As you will see soon, what to do with wood is not a question that causes much concern at our house. I admit to being a master of ideas–and my husband is the master of execution. Some might suggest that I take advantage of his willingness to create what my little heart desires, others are just plain envious.
Before we moved to Florida, my husband and I discovered old wood, I have to think that it was even before it was trendy. In a previous post about mirrors you can read about that endeavor. It seemed like a possible business idea at the time that never got past “what Ann would like”. It seems that, either we like everything that John makes so much that we can’t stand the thought of parting with any of it, or it truly boils down to “labors of love” and just plain labor doesn’t sound like as much fun. Fun being a relative word as I have fun watching the works of wood evolve while John may enjoy seeing my delight–or his being able to eat those cookies I make due to his physical efforts.
Not all of the wood that he uses is “old”. Our good friends at Lowes and Home Depot provide their fair share of our supply requirements. Replaced docks and public boardwalks provide the rest.
8 years ago, when our home was built, we decided that our 40 by 11 foot back porch wasn’t big enough. Oops, actually, we discovered that not having gutters on the edge of a covered porch during Florida summer downpours did a mighty good job of destroying the grass that bordered the porch. Enough said. Once you live without gutters you will know what I mean. We added gutters in the back then proceeded to design and add an 8 x 40 foot deck. Being the proud owners of a “Florida hill”, better known as a raised septic field, we were able to frame that at the same time and add steps to the grassed over field.
FYI other than the gated communities in the Hammock, all homes have septic systems. This really isn’t an issue. It provides for a sense of autonomy, lower water bills and no City of Palm Coast taxes due.
Deck finished, now what?
As most northerners will find, not having a basement in Florida, you will believe that you need a shed. Beware of County Permitting. If you build a house that takes the best advantage of your smaller lot, which most of us decide we want due to a desire to spend our leisure time at leisure, you may not have enough open space sanctioned to put a shed. I must emphasize sanctioned by the county, even if you can see the perfect “out of the way” location. Not only square footage is permitted, but the actual location most also be approved. In our case, the location allowed was at the top of our drive, the first thing you would see when driving up to our home. Not on. The location we wanted, tucked in the back corner, out of sight, was not acceptable to the powers that be.

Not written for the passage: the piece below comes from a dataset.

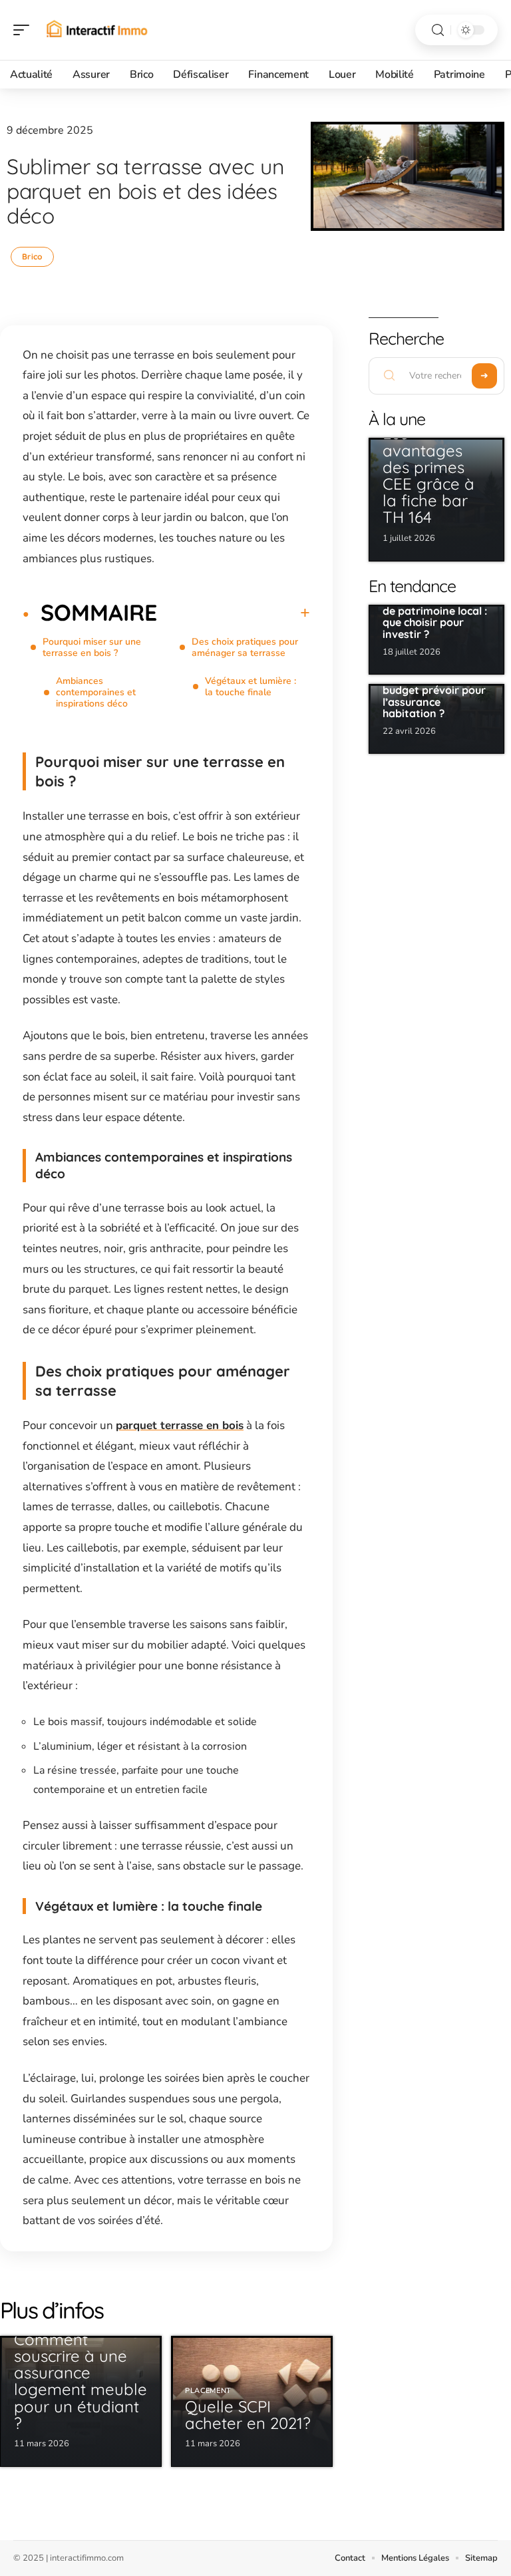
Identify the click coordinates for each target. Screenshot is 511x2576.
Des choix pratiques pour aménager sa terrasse (245, 647)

Now we had an unused space that of course looked just the right size, if not for a shed, for a fire pit. But a fire pit needs furniture, right? We are all past the age of sitting cross-legged on the ground, forget about the creepy crawlies. Behold, version one of our fire pit furniture.
This worked great for a few parties and the seats were sturdy enough for our sturdier friends and grown sons. Unfortunately, I couldn’t get the popsicle stick comparison out of my mind.
After a couple of visits from our children, and the completion of the pizza oven, with leftover bricks and pavers, John turned again to a deck to complement the “pit” and reduce the need to top up mulch (let alone reduce the inherent fire hazard of mulch around a sparking fire).
With our new and improved look to show off the furniture, our oldest son and his wife decided that they would like a version for their new home that had a screened porch. John was more than happy, not just to make what they requested, but that they actually wanted something he had made. Of course, I had to speak up and say that they might want a more modern look than the “popsicle sticks”. Well of course they did!
I guess I finally made the popsicle stick remark enough times that John tweaked our own chairs.
Time to celebrate the first firepit night of the year.
That’s all for today, but never fear, there are always new projects at our house in the Hammock.